The reality is that if there were no disputes, no disagreements to fact, there would be no need for courts; the explicit and implicit social contract to their impartiality is a fundamental truth of democracy.

The American people should vigorously pursue their causes and beliefs, but once the court hasmade its final decision, it must be accepted. This is not a mere matter of good sportsmanship, but rather a point of how a free people settle their arguments in a nation of laws; to do otherwise denigrates the citizen, the nation, and the legacy we hold and entrust to our posterity.

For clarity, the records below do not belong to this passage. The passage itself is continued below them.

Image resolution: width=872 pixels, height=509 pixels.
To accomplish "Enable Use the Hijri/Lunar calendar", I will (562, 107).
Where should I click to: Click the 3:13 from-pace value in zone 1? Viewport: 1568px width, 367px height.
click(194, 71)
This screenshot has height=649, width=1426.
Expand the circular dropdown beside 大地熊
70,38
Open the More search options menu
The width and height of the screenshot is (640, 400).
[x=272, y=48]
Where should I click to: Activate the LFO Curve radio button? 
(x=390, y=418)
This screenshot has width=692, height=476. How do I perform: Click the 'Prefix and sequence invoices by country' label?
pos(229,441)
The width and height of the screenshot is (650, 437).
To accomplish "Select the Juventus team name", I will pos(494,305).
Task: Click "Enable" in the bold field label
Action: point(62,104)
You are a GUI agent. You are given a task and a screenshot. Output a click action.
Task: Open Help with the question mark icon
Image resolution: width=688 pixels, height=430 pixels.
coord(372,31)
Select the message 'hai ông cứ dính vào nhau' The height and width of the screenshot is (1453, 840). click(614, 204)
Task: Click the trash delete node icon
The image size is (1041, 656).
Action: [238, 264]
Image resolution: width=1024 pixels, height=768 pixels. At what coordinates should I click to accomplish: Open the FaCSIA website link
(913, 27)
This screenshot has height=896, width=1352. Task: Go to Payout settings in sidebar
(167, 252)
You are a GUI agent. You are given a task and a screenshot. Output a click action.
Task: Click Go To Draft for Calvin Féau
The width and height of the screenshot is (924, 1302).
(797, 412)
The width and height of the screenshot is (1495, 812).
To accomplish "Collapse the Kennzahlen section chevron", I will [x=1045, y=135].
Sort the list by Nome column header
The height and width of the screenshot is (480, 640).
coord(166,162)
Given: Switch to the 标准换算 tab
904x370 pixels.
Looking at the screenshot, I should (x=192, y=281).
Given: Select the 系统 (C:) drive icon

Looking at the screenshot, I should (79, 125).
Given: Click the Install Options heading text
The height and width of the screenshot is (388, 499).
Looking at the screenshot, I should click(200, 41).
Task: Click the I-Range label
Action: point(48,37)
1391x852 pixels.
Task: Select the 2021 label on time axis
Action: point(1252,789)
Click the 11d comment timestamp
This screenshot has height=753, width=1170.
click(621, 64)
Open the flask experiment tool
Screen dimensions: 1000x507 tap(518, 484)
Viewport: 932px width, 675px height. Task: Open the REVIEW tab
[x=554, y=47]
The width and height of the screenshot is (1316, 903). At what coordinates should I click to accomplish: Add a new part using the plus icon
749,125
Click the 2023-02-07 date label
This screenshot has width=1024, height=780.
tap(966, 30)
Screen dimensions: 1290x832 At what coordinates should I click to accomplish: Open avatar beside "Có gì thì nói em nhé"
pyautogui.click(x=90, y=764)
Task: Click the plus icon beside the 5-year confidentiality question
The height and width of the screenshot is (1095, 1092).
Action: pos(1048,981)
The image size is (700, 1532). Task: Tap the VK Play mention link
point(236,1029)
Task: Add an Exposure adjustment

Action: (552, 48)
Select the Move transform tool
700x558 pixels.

To the actual issue that was the cause of action brought by the twenty six states, the constitutionality of the Affordable Care Act and its mandate that each and every citizen purchase health insurance, in the opinion of the Madison Conservative, while in no manner a legal or constitutional expert, it seemed as though the basic case for the unconstitutionality of the mandate was not addressed.

To wit:

The mandate does, in essence and in actual practice, require every citizen to enter into a contract for services it may not request, require, or want. Basic contract law expressly forbids a contract to be made under any form of duress. If an American does not wish to purchase a health insurance policy but is forced to under threat of penalty, the contract is by definition unenforceable.

The attempted corollaries to such things as being required to purchase some level of automobile insurance is specious, at best. Driving is a privilege, and one can decide to opt into providing auto insurance as a prerequisite requirement to driving; the health care mandate requires no other required act save for being alive.

The Act is unconstitutional; if the Supreme Court decides otherwise, in a free and open democracy such as America, then it is the law of the land.

The equation is that simple, and must not be allowed to be obfuscated in any other way. To do so would be to challenge the fundamental basis upon which America was founded and constructed.